## [WHAT TO DO]
In the material below, rewrite in full every line from the one containing "357x502 pixels. How" down to the one containing "click(x=1536, y=960)", and add -64 to every coordinate in the answers.
>> Start ENTRIES SHOWN
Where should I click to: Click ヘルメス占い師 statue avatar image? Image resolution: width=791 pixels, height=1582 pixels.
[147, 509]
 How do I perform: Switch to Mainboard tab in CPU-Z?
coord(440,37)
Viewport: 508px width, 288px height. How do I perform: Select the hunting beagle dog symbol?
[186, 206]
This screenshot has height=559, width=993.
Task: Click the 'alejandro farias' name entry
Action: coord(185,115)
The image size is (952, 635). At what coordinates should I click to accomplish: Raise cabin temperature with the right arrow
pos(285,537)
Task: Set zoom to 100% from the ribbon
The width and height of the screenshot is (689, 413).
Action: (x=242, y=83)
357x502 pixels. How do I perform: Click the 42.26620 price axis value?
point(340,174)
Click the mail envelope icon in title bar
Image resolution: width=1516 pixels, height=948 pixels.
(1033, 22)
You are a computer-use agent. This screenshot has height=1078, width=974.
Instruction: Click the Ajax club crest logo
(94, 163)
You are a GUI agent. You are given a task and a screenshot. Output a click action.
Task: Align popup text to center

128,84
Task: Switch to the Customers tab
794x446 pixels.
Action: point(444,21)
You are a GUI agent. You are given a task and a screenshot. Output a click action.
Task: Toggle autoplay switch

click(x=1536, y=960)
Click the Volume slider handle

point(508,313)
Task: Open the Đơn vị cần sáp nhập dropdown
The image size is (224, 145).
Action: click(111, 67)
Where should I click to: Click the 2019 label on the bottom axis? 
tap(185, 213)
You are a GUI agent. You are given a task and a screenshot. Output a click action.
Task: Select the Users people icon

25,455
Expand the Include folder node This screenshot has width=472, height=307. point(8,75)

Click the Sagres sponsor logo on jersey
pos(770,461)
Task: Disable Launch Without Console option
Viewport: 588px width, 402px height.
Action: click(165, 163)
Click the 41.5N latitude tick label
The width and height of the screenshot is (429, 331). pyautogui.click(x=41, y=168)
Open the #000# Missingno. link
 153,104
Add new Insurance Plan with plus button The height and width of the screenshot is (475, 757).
>> End ENTRIES SHOWN
## [SOLUTION TO THE EXERCISE]
357x502 pixels. How do I perform: Click the 42.26620 price axis value?
point(276,110)
Click the mail envelope icon in title bar
Image resolution: width=1516 pixels, height=948 pixels.
(969, -42)
You are a computer-use agent. This screenshot has height=1078, width=974.
Instruction: Click the Ajax club crest logo
(30, 99)
You are a GUI agent. You are given a task and a screenshot. Output a click action.
Task: Align popup text to center

64,20
Task: Switch to the Customers tab
794x446 pixels.
Action: point(380,-43)
You are a GUI agent. You are given a task and a screenshot. Output a click action.
Task: Toggle autoplay switch

click(x=1472, y=896)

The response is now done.